→ ASSIGNED TASK: Print the entries below in their entirety, exactly as they are written.

_ _ _ _ _ _ _

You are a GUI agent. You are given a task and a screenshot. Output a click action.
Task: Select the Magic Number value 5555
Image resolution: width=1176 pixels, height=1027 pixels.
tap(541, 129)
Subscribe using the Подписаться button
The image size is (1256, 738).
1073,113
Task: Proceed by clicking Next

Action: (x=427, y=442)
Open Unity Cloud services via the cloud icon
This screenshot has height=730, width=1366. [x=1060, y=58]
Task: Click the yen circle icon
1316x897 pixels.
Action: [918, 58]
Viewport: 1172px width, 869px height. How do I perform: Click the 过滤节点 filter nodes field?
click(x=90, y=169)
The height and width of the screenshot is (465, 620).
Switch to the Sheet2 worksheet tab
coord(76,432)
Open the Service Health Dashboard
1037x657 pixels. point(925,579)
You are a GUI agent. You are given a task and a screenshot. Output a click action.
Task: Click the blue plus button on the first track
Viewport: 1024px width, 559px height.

_ _ _ _ _ _ _

→ REPLY:
You are a GUI agent. You are given a task and a screenshot. Output a click action.
Task: Select the Magic Number value 5555
Image resolution: width=1176 pixels, height=1027 pixels.
tap(541, 129)
Subscribe using the Подписаться button
The image size is (1256, 738).
1073,113
Task: Proceed by clicking Next

Action: (x=427, y=442)
Open Unity Cloud services via the cloud icon
This screenshot has height=730, width=1366. [x=1060, y=58]
Task: Click the yen circle icon
1316x897 pixels.
Action: [918, 58]
Viewport: 1172px width, 869px height. How do I perform: Click the 过滤节点 filter nodes field?
click(x=90, y=169)
The height and width of the screenshot is (465, 620).
Switch to the Sheet2 worksheet tab
coord(76,432)
Open the Service Health Dashboard
1037x657 pixels. point(925,579)
You are a GUI agent. You are given a task and a screenshot. Output a click action.
Task: Click the blue plus button on the first track
Viewport: 1024px width, 559px height.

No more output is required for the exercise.